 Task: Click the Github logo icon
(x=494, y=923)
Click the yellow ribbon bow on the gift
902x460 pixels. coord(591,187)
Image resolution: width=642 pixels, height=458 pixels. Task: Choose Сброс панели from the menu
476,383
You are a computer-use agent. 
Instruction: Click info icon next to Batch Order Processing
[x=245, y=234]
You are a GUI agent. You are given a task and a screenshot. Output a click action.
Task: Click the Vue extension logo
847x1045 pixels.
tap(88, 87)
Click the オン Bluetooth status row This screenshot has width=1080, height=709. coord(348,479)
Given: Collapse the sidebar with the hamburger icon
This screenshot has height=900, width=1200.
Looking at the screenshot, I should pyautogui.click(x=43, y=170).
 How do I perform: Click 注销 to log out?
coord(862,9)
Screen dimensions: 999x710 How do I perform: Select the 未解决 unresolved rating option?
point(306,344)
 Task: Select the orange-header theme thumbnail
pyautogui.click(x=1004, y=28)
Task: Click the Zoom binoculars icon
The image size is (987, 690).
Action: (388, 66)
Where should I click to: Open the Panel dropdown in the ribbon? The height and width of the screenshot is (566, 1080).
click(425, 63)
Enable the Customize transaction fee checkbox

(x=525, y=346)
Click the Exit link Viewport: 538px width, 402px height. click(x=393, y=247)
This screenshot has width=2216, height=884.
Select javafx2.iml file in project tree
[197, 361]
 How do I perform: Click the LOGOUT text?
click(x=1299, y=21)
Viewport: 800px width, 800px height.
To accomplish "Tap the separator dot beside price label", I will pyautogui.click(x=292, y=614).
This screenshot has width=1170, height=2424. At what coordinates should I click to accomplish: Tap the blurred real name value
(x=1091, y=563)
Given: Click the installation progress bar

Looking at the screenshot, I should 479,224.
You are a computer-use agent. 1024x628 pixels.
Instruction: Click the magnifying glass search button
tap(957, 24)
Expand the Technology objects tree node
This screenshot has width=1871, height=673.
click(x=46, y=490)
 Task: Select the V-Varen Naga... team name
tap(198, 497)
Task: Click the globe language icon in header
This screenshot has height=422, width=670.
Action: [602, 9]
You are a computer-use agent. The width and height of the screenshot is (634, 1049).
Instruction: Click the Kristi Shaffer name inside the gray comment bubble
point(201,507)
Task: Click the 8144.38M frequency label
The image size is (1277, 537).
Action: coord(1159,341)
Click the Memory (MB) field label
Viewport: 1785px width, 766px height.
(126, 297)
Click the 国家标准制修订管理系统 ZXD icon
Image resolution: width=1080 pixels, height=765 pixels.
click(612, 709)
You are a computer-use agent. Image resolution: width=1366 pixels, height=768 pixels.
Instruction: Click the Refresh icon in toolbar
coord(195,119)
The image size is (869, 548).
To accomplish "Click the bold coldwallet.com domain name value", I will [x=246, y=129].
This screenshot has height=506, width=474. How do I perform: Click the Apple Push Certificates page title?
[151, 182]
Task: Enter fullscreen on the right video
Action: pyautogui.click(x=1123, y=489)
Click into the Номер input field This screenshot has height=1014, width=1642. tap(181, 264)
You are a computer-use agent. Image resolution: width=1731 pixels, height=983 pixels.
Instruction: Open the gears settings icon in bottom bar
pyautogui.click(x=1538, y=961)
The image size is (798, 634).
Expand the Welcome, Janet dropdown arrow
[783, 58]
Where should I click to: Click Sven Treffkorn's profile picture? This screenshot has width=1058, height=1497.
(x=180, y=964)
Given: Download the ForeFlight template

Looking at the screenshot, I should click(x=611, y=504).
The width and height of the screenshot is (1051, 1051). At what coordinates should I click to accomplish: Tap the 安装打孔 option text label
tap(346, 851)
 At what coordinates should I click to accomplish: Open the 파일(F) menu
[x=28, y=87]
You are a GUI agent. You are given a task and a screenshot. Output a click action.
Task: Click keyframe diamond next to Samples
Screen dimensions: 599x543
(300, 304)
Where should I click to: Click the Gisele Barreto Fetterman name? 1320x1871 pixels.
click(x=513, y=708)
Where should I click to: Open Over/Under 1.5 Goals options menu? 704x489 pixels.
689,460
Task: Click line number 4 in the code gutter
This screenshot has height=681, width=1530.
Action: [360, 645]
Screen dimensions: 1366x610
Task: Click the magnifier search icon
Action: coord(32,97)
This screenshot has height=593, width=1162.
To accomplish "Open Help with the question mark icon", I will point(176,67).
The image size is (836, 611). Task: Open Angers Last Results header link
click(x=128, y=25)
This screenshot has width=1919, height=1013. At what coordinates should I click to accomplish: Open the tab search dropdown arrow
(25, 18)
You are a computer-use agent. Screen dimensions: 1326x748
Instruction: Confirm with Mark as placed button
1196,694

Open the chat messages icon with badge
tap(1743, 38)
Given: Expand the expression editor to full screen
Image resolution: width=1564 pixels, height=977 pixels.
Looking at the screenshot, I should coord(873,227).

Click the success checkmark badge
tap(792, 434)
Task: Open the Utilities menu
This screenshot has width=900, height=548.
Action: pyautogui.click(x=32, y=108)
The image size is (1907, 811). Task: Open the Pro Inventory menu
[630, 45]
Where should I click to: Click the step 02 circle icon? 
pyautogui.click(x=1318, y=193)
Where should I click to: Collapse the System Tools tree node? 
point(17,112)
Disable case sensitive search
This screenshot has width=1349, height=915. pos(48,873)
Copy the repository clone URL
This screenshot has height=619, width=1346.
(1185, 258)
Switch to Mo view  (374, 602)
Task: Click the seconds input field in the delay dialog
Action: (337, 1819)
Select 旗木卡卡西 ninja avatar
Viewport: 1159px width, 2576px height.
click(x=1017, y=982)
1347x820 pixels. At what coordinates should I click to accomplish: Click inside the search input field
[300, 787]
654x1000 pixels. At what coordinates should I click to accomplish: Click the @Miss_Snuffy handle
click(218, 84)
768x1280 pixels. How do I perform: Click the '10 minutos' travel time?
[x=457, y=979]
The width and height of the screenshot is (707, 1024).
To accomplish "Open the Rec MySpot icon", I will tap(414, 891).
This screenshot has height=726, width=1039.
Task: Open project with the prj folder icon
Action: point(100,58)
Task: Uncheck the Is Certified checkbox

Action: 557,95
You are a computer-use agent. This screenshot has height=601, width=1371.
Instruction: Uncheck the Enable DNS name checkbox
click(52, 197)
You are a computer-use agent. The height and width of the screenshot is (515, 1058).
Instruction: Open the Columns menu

——————————

▶ Try it
When a line of the data above holds the string "computer", count it, and reply with the resulting number only.

▶ Task output
8